Na universidade sentimos dificuldades nessa formulação porque essa vertente se dirige para o aumento da auto-estima, da capacidade de resistir às pressões ocasionadas pelo estigma. Mas será nessa hora que tentaremos mudar a “ótica destorcida” e que conduziu uma doença bacteriana à condição de fenômeno psico-social-somático. Assim fechamos o círculo e retornamos às representações nascidas no campo do princípio moral.

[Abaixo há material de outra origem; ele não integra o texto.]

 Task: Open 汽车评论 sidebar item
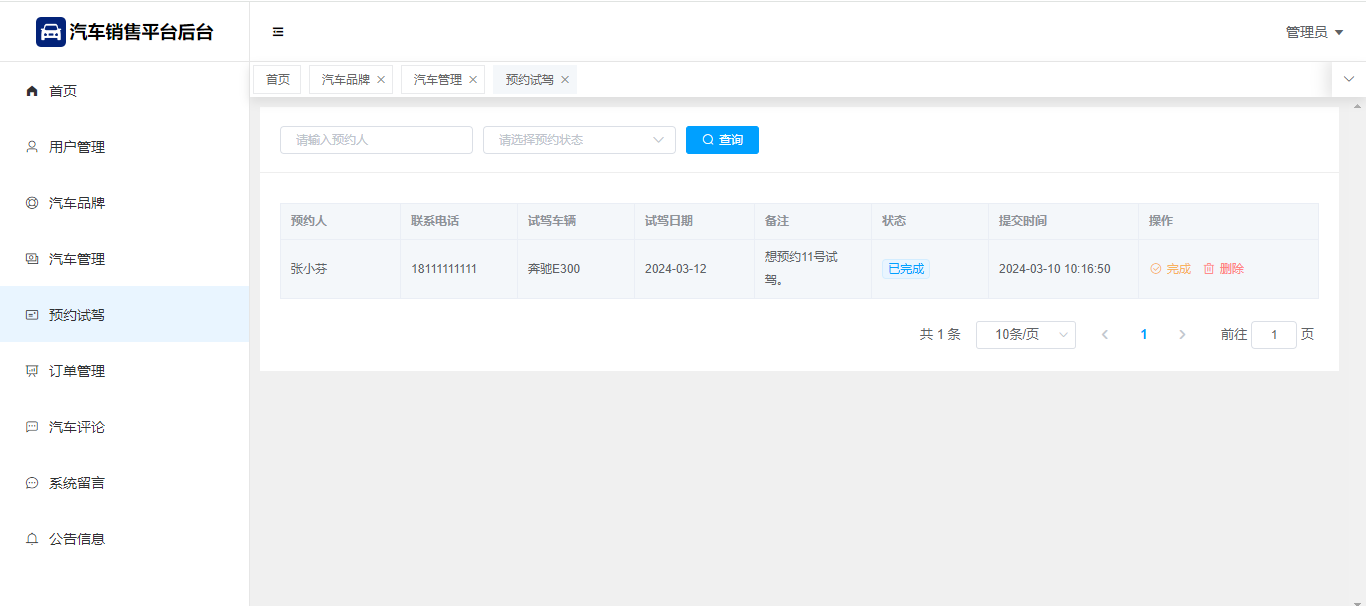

Um país que adotou uma nova terminologia e que produziu anteriormente ações educativas diversas, não poderá deixar de perceber “a hanseníase como ela realmente é: diferente, sem dúvida, da lepra, que pode ser definida como doença lendária, a mais antiga de todas, que provoca queda espontânea dos dedos e do nariz, o apodrecimento em vida e é fruto de um castigo divino, mas que não existe nem é semelhante a qualquer entidade nosológica existente.”
“Não sendo sinônimo de lepra, entretanto, a hanseníase não deixa de ser uma doença grave, potencialmente condutora de incapacidades e contagiosa, embora com baixa patogenicidade, e que se situa, por sua alta prevalência, entre as endemias nacionais de maior importância, sendo, pois, um dos mais sérios problemas de saúde pública.”

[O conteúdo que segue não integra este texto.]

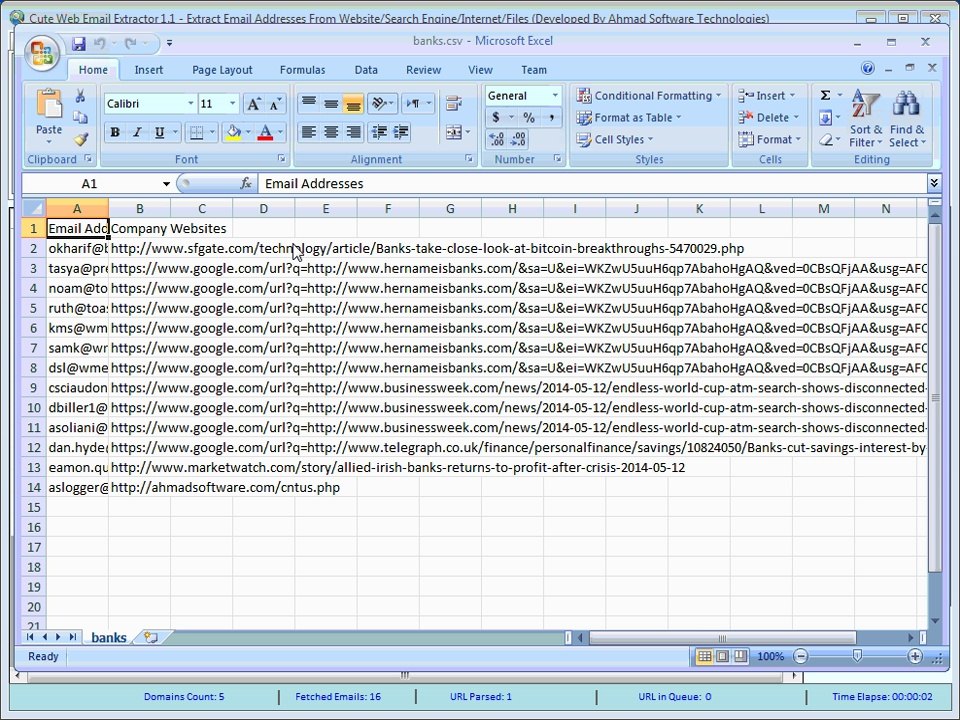Click the Cut scissors icon
Viewport: 960px width, 720px height.
80,96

“Enquanto a doença não for assim encarada, continuarão sendo destinados recursos insuficientes para o seu controle. E, enquanto não for desenvolvido um programa educativo adequado, hanseníase continuará sendo sinônimo de lepra. Persistirão os graves problemas psicossociais por ela acarretados”. (Brasil. Ministério da Saúde. Secretaria Nacional de Programas Especiais de Saúde. Divisão Nacional de Dermatologia Sanitária. Controle da Hanseníase: Uma Proposta de Integração Ensino-Serviço. Rio de Janeiro, DNDS/NUTES, 1989. 124 p).

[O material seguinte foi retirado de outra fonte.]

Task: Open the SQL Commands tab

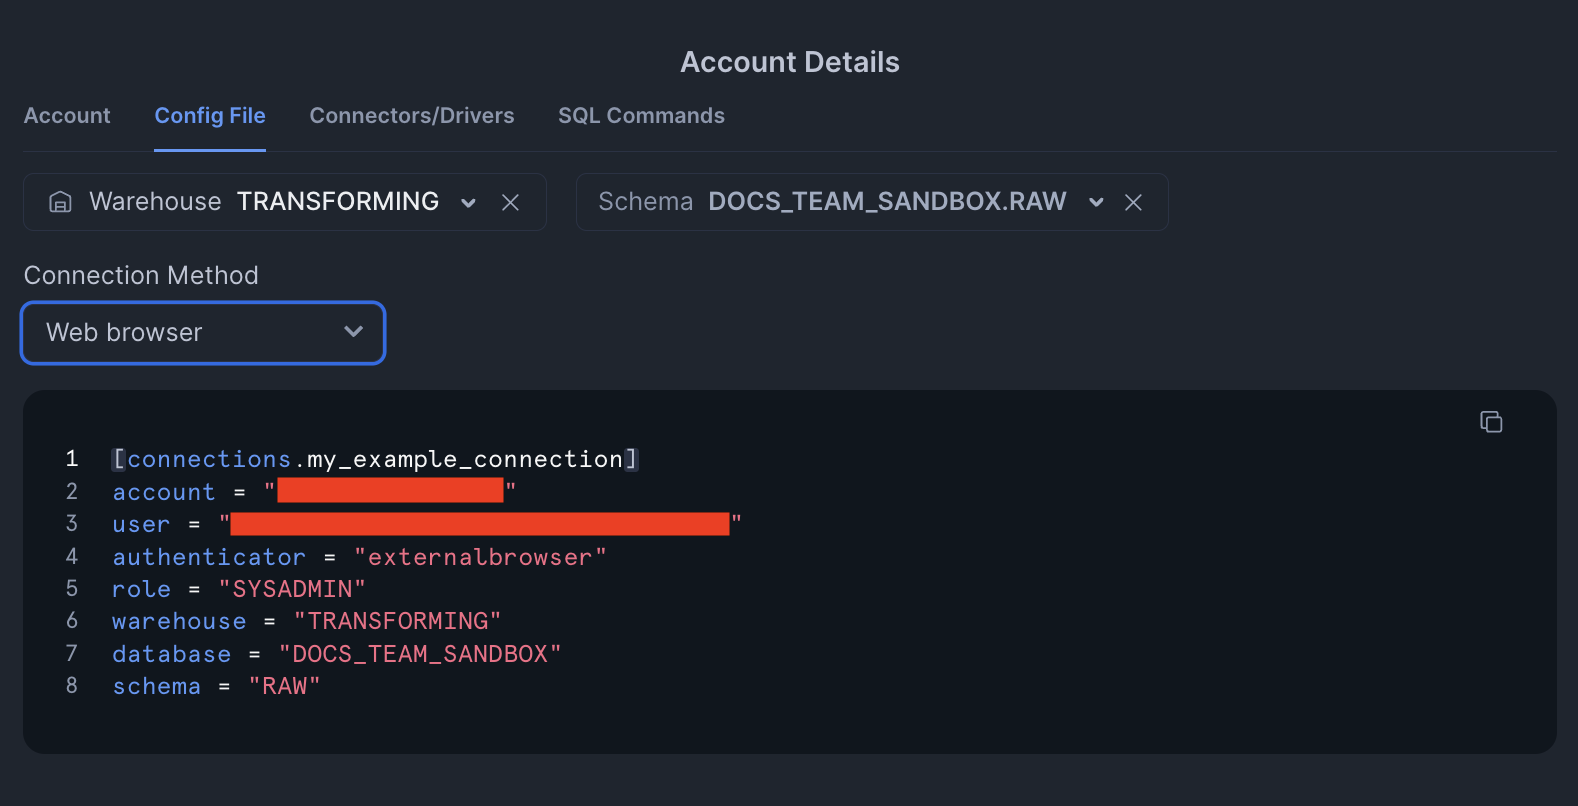Action: [x=641, y=115]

Somos dos que acreditam que não basta dizer a verdade, mas é preciso saber expressá-la. Essa proposta me faz lembrar a narrativa de Helen Keller sobre o seu desentendimento com a sua professora. Diz ela:- “naquele mesmo dia, tivéramos um desentendimento sobre as palavras mug (caneca) e water (água). A senhorita Sullivan tentara me fazer entender que mug era mug e waterera water, mas eu persistia em confundir as duas. Desalentada, deixou de lado o assunto para retomá-lo na primeira oportunidade”
Tenho observado que alunos e professores universitários passam pela mesma dificuldade e insistem em colocar com a mesma sonoridade as palavras lepra e hanseníase, e são incapazes de mínimo esforço para ampliar-lhes a conotação semântica e inferir algo de proveitoso a ser usado na nossa atividade. Desalentado tenho deixado de lado o assunto para outra oportunidade. Sullivan aguardou pacientemente e Helen mais tarde escreveu: – Caminhamos até a fonte, atraídas pela fragrância das madressilvas. Alguém estava pegando água e minha professora colocou a minha mão sob o jato. Enquanto a água fresca jorrava em uma das mãos, ela começou a soletrar a palavra água na outra. Primeiro lentamente, depois rapidamente. Fiquei ali parada, toda a minha atenção concentrada nos movimentos dos dedos dela. Subitamente adquiri uma consciência não muito clara, como de algo esquecido – uma excitação de retorno do pensamento; e de alguma forma o mistério da linguagem revelou-se para mim. Eu sabia então que á-g-u-a significava aquela coisa fresca e deliciosa que fluía pela minha mão. Aquela palavra viva despertou-me a alma, deu-lhe luz, esperança, alegria, libertou-a! Ainda havia barreiras, é verdade, porém barreiras que podiam ser derrubadas com o tempo.
Espero que numa Campanha na TV e no rádio não venhamos a causar confusão. Que nossos produtores saibam se equilibrar entre as palavras. A minha porta-voz preferida, Elis Regina cantou, esperando a volta do irmão do Henfil, que “para a esperança equilibrista basta saber, do artista, que o show deve continuar.”